Present the records from the start through the line containing "will [x=164, y=94]." as a Markdown table with the columns Row and Line, leaving out blank lines.

-- Start Recorded data --

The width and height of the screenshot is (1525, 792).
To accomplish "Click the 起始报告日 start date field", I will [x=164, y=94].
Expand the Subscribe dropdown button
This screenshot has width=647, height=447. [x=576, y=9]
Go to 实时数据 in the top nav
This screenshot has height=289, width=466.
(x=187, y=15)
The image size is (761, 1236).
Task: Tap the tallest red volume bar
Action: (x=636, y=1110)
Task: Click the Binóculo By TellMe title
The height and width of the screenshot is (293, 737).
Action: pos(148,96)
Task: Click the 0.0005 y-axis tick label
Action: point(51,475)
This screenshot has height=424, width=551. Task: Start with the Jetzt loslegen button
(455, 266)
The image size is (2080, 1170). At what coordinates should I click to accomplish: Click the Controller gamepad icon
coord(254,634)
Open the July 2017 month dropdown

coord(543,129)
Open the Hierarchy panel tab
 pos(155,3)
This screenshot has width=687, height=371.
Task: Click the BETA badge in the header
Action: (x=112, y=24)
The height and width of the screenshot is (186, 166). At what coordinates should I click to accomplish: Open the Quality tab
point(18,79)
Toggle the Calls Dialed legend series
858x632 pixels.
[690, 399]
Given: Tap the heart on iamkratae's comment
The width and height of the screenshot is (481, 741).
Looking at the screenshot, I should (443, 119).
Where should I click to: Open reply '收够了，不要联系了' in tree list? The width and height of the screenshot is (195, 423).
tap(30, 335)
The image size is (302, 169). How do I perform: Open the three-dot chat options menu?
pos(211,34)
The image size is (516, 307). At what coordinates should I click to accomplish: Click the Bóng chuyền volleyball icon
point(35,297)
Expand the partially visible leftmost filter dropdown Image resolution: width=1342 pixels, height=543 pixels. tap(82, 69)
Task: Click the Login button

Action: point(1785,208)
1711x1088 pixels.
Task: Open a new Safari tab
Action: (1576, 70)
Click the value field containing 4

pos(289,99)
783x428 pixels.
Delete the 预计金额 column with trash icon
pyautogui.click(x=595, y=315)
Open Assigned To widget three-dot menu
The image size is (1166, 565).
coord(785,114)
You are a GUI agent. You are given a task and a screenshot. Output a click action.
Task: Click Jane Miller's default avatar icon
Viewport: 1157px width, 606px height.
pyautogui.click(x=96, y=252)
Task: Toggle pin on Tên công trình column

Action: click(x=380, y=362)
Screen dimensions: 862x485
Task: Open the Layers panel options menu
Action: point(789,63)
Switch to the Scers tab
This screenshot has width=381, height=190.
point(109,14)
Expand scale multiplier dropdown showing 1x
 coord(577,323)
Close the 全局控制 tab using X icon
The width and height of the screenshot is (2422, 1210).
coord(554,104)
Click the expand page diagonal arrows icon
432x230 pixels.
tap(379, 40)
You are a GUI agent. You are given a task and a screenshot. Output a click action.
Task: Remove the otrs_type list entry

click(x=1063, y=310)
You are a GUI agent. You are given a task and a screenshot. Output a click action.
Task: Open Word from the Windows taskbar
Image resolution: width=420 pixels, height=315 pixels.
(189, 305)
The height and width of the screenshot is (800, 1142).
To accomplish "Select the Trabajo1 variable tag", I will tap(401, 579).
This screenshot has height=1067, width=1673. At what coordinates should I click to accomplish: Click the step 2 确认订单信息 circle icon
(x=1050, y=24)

-- End Recorded data --

Response to this exercise:
| Row | Line |
|---|---|
| 1 | The width and height of the screenshot is (1525, 792). |
| 2 | To accomplish "Click the 起始报告日 start date field", I will [x=164, y=94]. |